(Text shown)
╭──

Faustin Linyekula in Sur les trace de Dinozord. Credit: Agathe Poupeney

There is bountiful text, mostly spoken by Linyekula, but also writings by Antoine Vumilia Muhindo (“Vumi”), who actually appears live via Skype from Sweden where he is in exile after escaping from a Kinshasa prison while serving time for political crimes. Lines of text are projected on an elegant plywood panel, and are also beamed from a projector held by Linyekula and aimed at various surfaces in the theater. The countertenor Serge Kakudji sings lines from Mozart’s Requiem; the high melodic lines radiating from his athletic physique amplify the sense of disorientation. A line is repeated that the Requiem is one of the last flares of virtuosity, but apart from the process of mourning that it is meant to serve, it’s not clear the relation to the rest of what’s happening on stage. In fact, there are so many ideas coursing through the work that it’s difficult to focus on one in particular. 

The piece is heavily theatrical and text-based, but there are a few dance scenes that haunt the memory. Linyekula doffs his shirt, exposing a chalky cross on his chest, and begins his foxy prowl around a mound of papers and documents dumped out of a red metal trunk—supposedly the archive of the deceased writer Kabako. Sinking into his bent knees, yet light as a feather, he slinks and pulses in a circle around the trove, which emanates an aura of static ideas—perhaps squandered, perhaps preserved, awaiting discovery. The documents are dumped back into the suitcase, ready to be transported elsewhere; the men rotate their pelvises in an odd, silent synchronicity. And toward the end, Jeannot Kumbonyeki injects some visceral excitement in a virtuosic hip-hop inflected solo. It helps that he’s accompanied by Jimi Hendrix music rather than the somewhat emotionally confusing, and at times overlapping, classical strains which precede it.

╰──

(Problem A) Transcribe the part of the dance review starting with "There is bountiful" and going on through "one in particular.".
The records have no connection to the dance review.

(Data)
╭──

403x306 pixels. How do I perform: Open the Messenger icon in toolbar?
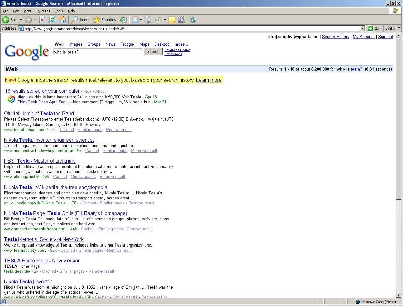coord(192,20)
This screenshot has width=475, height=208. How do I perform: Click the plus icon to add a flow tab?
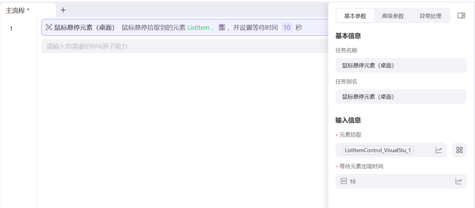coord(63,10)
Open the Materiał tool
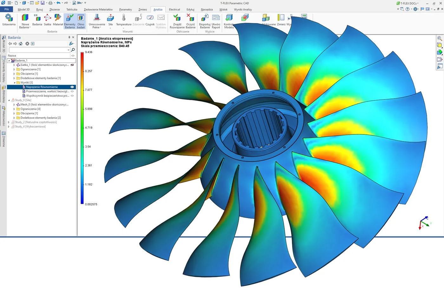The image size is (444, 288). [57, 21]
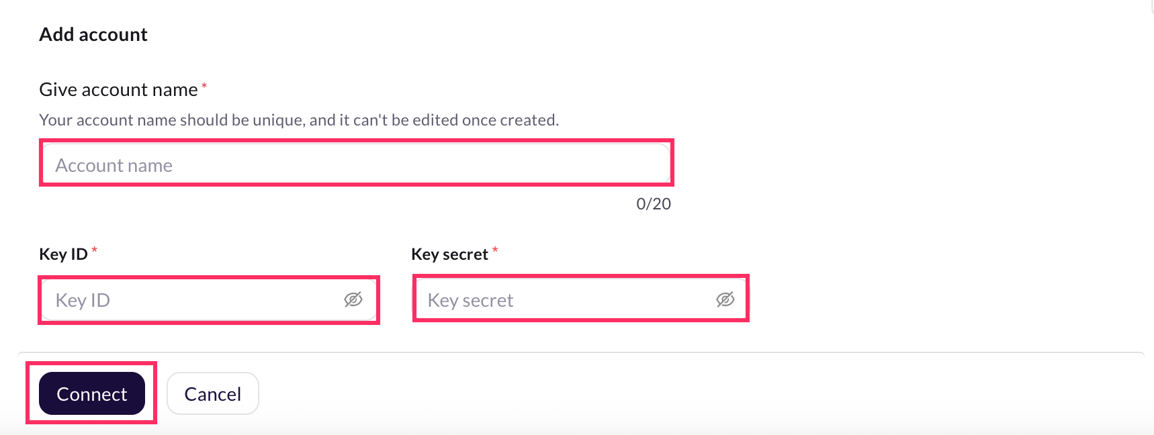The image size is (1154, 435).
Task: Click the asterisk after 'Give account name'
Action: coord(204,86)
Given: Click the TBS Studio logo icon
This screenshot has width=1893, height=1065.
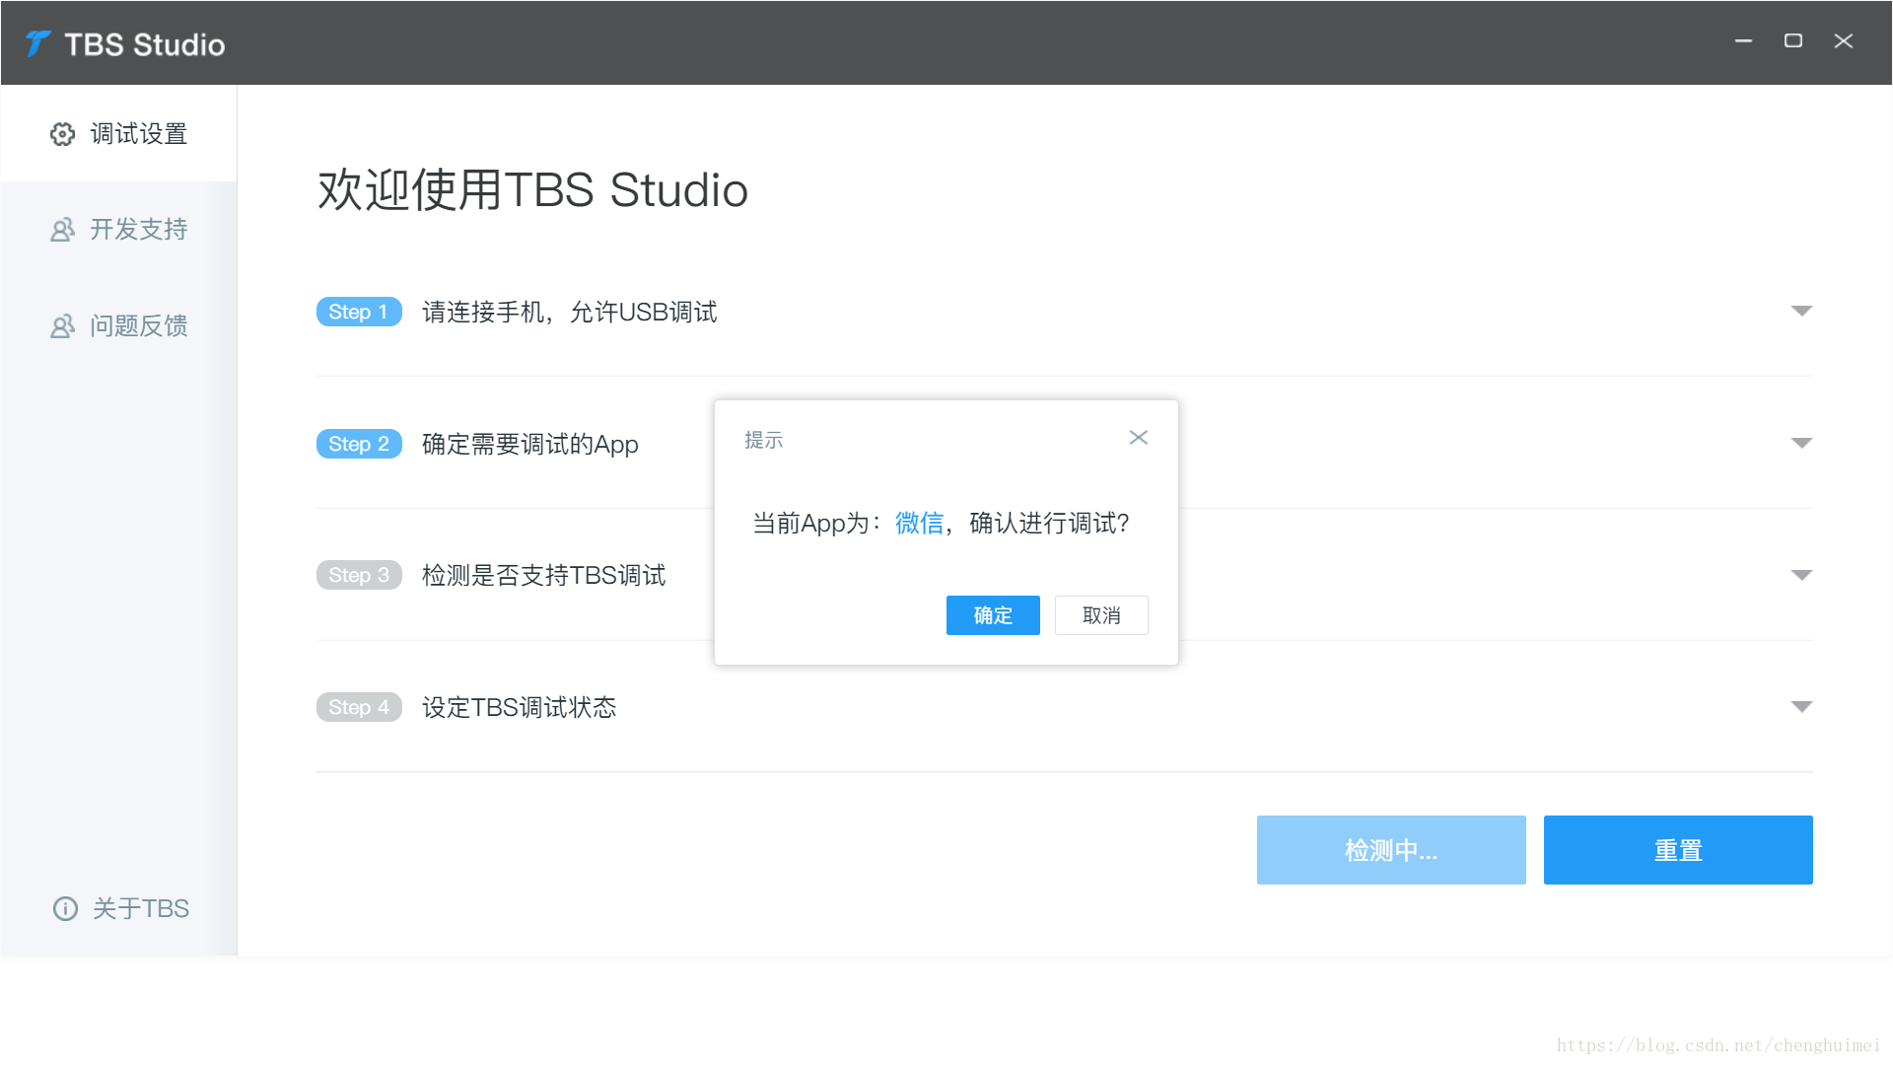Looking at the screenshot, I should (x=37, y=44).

╰──
╭──

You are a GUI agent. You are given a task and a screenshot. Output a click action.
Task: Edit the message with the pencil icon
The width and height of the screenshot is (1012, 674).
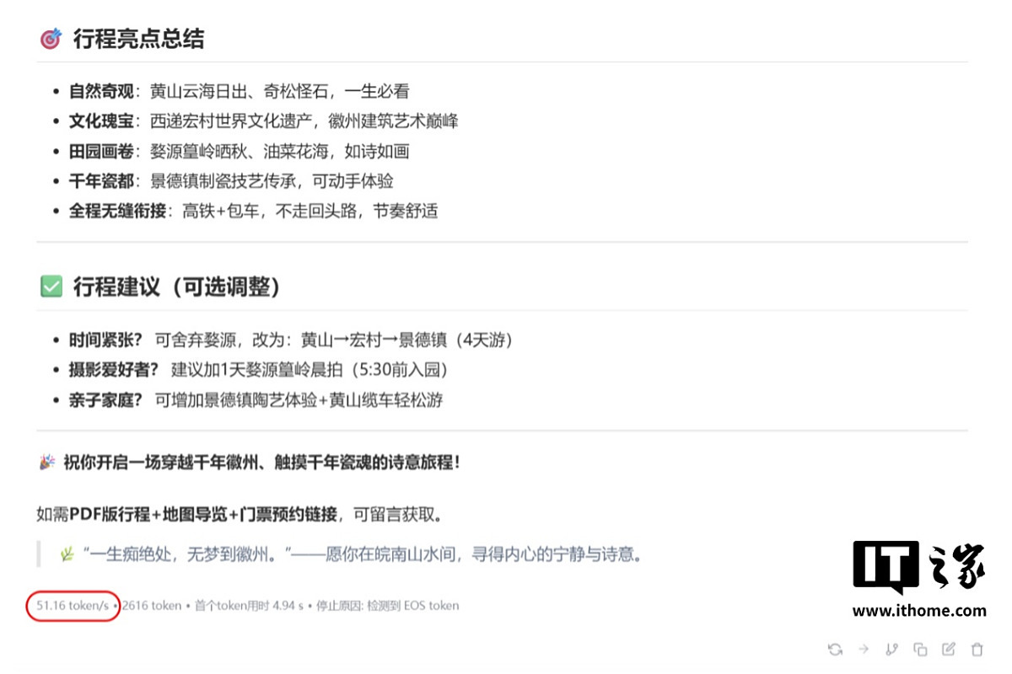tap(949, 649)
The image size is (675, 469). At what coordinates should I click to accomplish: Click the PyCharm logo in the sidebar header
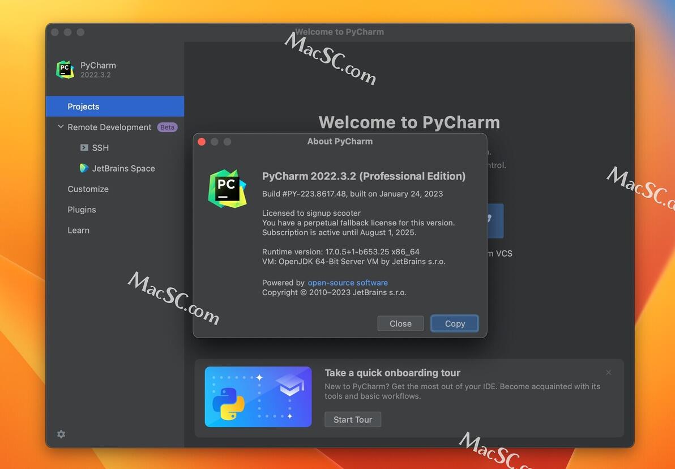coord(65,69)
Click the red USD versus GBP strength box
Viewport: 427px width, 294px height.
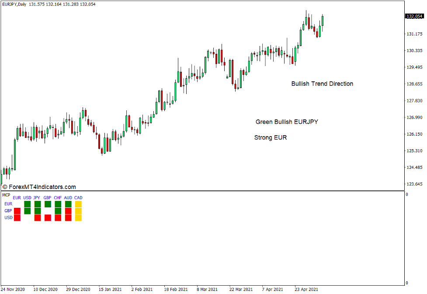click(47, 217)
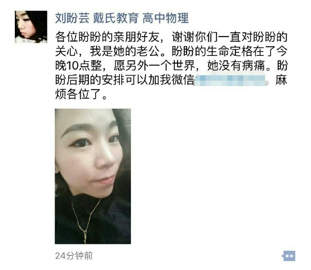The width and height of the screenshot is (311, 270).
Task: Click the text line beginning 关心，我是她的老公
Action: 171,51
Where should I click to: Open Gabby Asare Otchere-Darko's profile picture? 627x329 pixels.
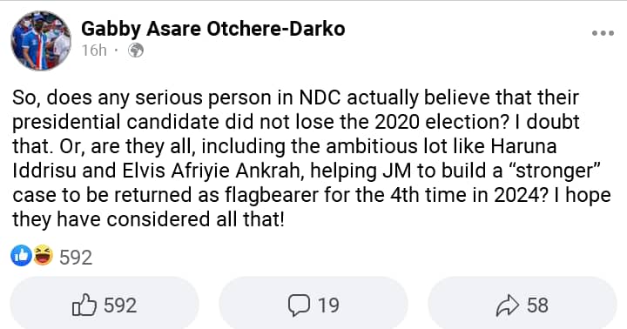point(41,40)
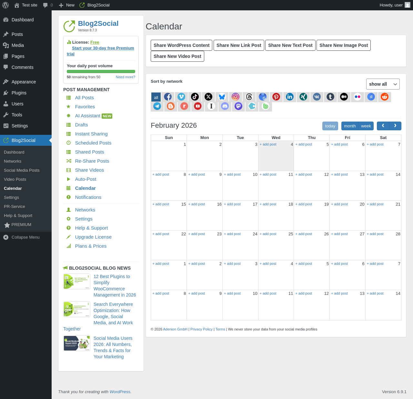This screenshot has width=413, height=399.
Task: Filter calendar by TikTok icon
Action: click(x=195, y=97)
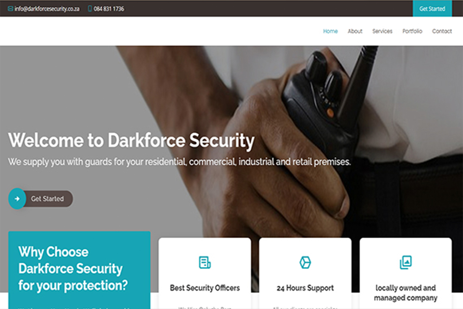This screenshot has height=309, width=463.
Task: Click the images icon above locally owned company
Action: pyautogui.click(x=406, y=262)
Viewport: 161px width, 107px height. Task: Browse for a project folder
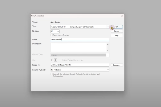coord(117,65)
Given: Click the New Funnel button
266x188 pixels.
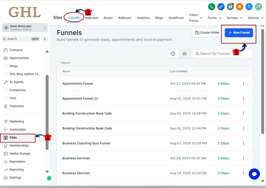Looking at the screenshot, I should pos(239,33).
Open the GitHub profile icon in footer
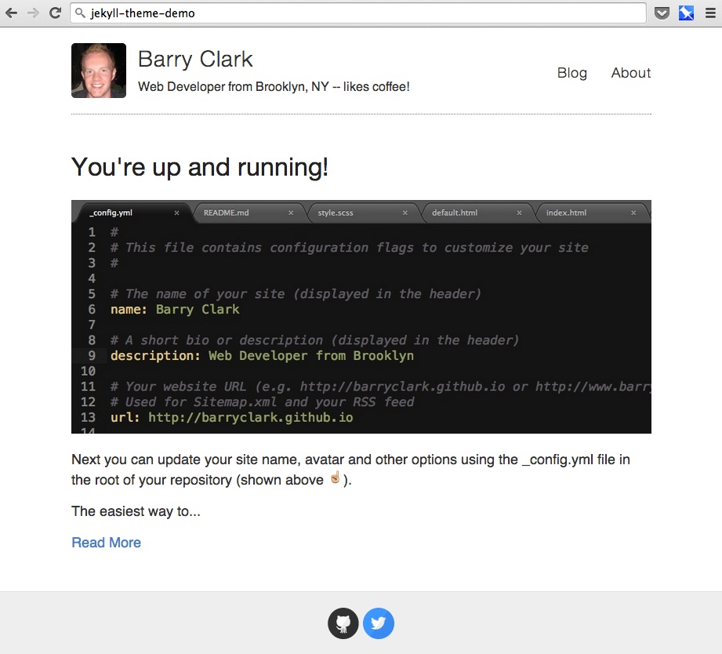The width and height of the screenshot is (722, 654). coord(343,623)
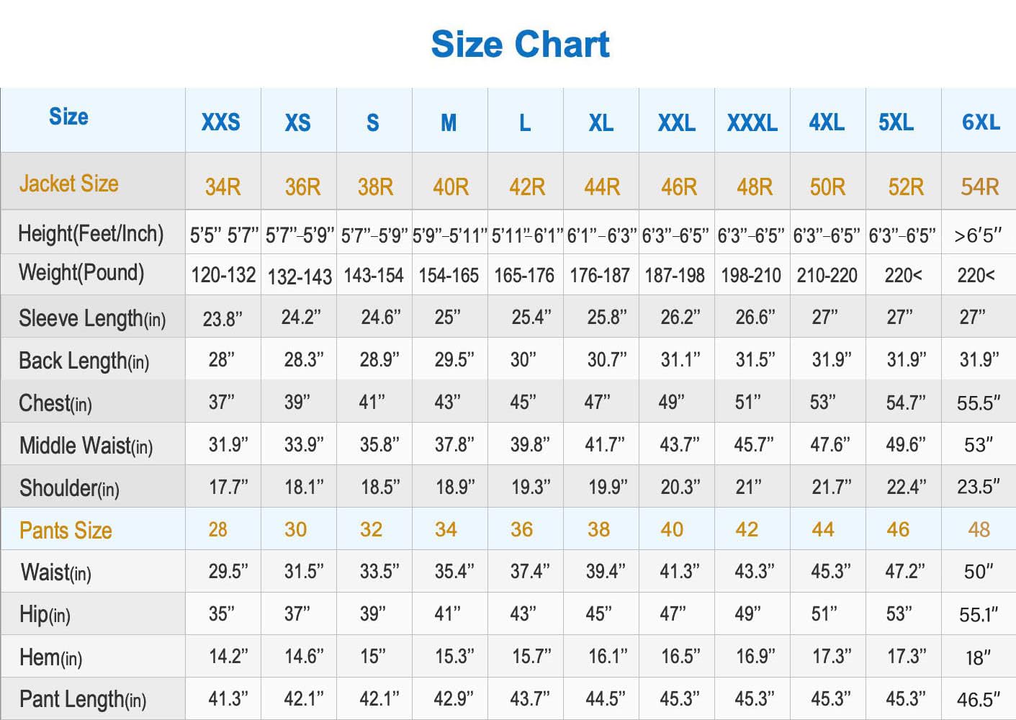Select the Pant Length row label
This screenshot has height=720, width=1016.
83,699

╰──

(Problem B) Please express the lines of the records as a JSON list of strings, one string per line, starting with the line with "The image size is (675, 469)." and going on through the line with "Action: 171,51". Leave out blank lines and the pictures.

(Exercise response A)
There is bountiful text, mostly spoken by Linyekula, but also writings by Antoine Vumilia Muhindo (“Vumi”), who actually appears live via Skype from Sweden where he is in exile after escaping from a Kinshasa prison while serving time for political crimes. Lines of text are projected on an elegant plywood panel, and are also beamed from a projector held by Linyekula and aimed at various surfaces in the theater. The countertenor Serge Kakudji sings lines from Mozart’s Requiem; the high melodic lines radiating from his athletic physique amplify the sense of disorientation. A line is repeated that the Requiem is one of the last flares of virtuosity, but apart from the process of mourning that it is meant to serve, it’s not clear the relation to the rest of what’s happening on stage. In fact, there are so many ideas coursing through the work that it’s difficult to focus on one in particular.

(Exercise response B)
[
  "The image size is (675, 469). At what coordinates should I click to accomplish: Click the PyCharm logo in the sidebar header",
  "coord(65,69)",
  "Click the red USD versus GBP strength box",
  "Viewport: 427px width, 294px height.",
  "click(47, 217)",
  "The width and height of the screenshot is (311, 270).",
  "Task: Click the text line beginning 关心，我是她的老公",
  "Action: 171,51"
]